> Document passage
◇ ◇ ◇ ◇

- Church: Catholic
- Archdiocese: Portland in Oregon
- Appointed: November 28, 1977
- Installed: March 2, 1978
- Retired: November 25, 2011
- Other posts: Titular Bishop of Avensa (1977– ); Auxiliary Bishop Emeritus of Portland in Oregon (2011– );

Orders
- Ordination: May 19, 1962 by Edward Howard
- Consecration: March 2, 1978 by Cornelius Michael Power, Elden Francis Curtiss, and Alfredo Méndez-Gonzalez

Personal details
- Born: November 25, 1936 (age 89) David City, Nebraska, US
- Education: Mount Angel Seminary High School and College; St. Thomas the Apostle Seminary;
- Motto: To serve and to unite

= Kenneth Steiner =

American prelate of the Catholic Church (born 1936)

Kenneth Donald Steiner (born November 25, 1936) is an American prelate of the Catholic Church. He served as auxiliary bishop of the Archdiocese of Portland in Oregon from 1978 to 2011.

==Biography==

=== Early life ===
Kenneth Steiner was born on November 25, 1936, in David City, Nebraska, one of five children of Lawrence and Florine Steiner. Kenneth Steiner barely survived a bout of pneumonia when he was one month old. Lawrence Steiner died when Kenneth was very young, and the family then moved to Oregon, where he attended St. Rose Grade School in Portland.

While studying at Mount Angel Seminary High School and College in Saint Benedict, Oregon, Kenneth Steiner worked at Blanchet House, a residence for homeless men in Portland, and at a farm in Yamhill County. After finishing at Mount Angel in 1958, Steiner entered St. Thomas the Apostle Seminary in Kenmore, Washington. He graduated from St. Thomas in 1962.

=== Priesthood ===
Steiner was ordained into the priesthood for the Archdiocese of Portland in Oregon by Archbishop Edward Howard on May 19, 1962. After his ordination, Steiner was assigned as an associate pastor at St. Monica Parish in Coos Bay, Oregon, where he remained until 1967. He then served at St. Mary's Cathedral Parish (1967–1970) and at St. Stephen Parish (1970–1972), both in Portland. In Portland, Steiner also began a marriage preparation program and a ministry to divorced and separated Catholics. At one of his parishes, he allowed the homeless to camp outside his residence.

In 1972, Steiner was named pastor of Holy Name Parish in Coquille, Oregon, with its missions in Myrtle Point, Oregon and Powers, Oregon. He then served as pastor of St. Francis of Assisi Parish in Roy, Oregon (1976–1978) and chairman of the Priests' Personnel Committee (1976–1977).

◇ ◇ ◇ ◇

> Problems
1/ Answer these questions from the Kenneth Steiner biography, one per line.
(a) In what town and state was Steiner born?
(b) At which parish was he first assigned as an associate pastor after his ordination?
(c) What is his motto?
2/ Reproduce the part of the Kenneth Steiner biography that opens with the words "American prelate of the Catholic Church (born" and closes with "School in Portland.".

> Raw data
◇ ◇ ◇ ◇

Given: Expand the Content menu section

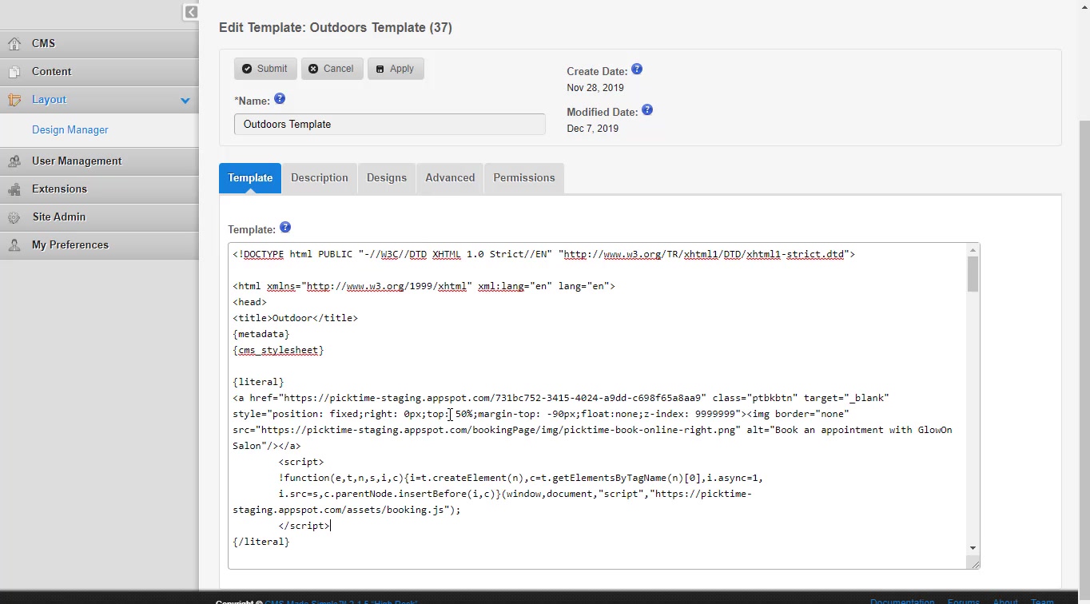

◇ ◇ ◇ ◇

> Expected results
1/
(a) David City, Nebraska
(b) St. Monica Parish in Coos Bay, Oregon
(c) To serve and to unite

2/
American prelate of the Catholic Church (born 1936)

Kenneth Donald Steiner (born November 25, 1936) is an American prelate of the Catholic Church. He served as auxiliary bishop of the Archdiocese of Portland in Oregon from 1978 to 2011.

==Biography==

=== Early life ===
Kenneth Steiner was born on November 25, 1936, in David City, Nebraska, one of five children of Lawrence and Florine Steiner. Kenneth Steiner barely survived a bout of pneumonia when he was one month old. Lawrence Steiner died when Kenneth was very young, and the family then moved to Oregon, where he attended St. Rose Grade School in Portland.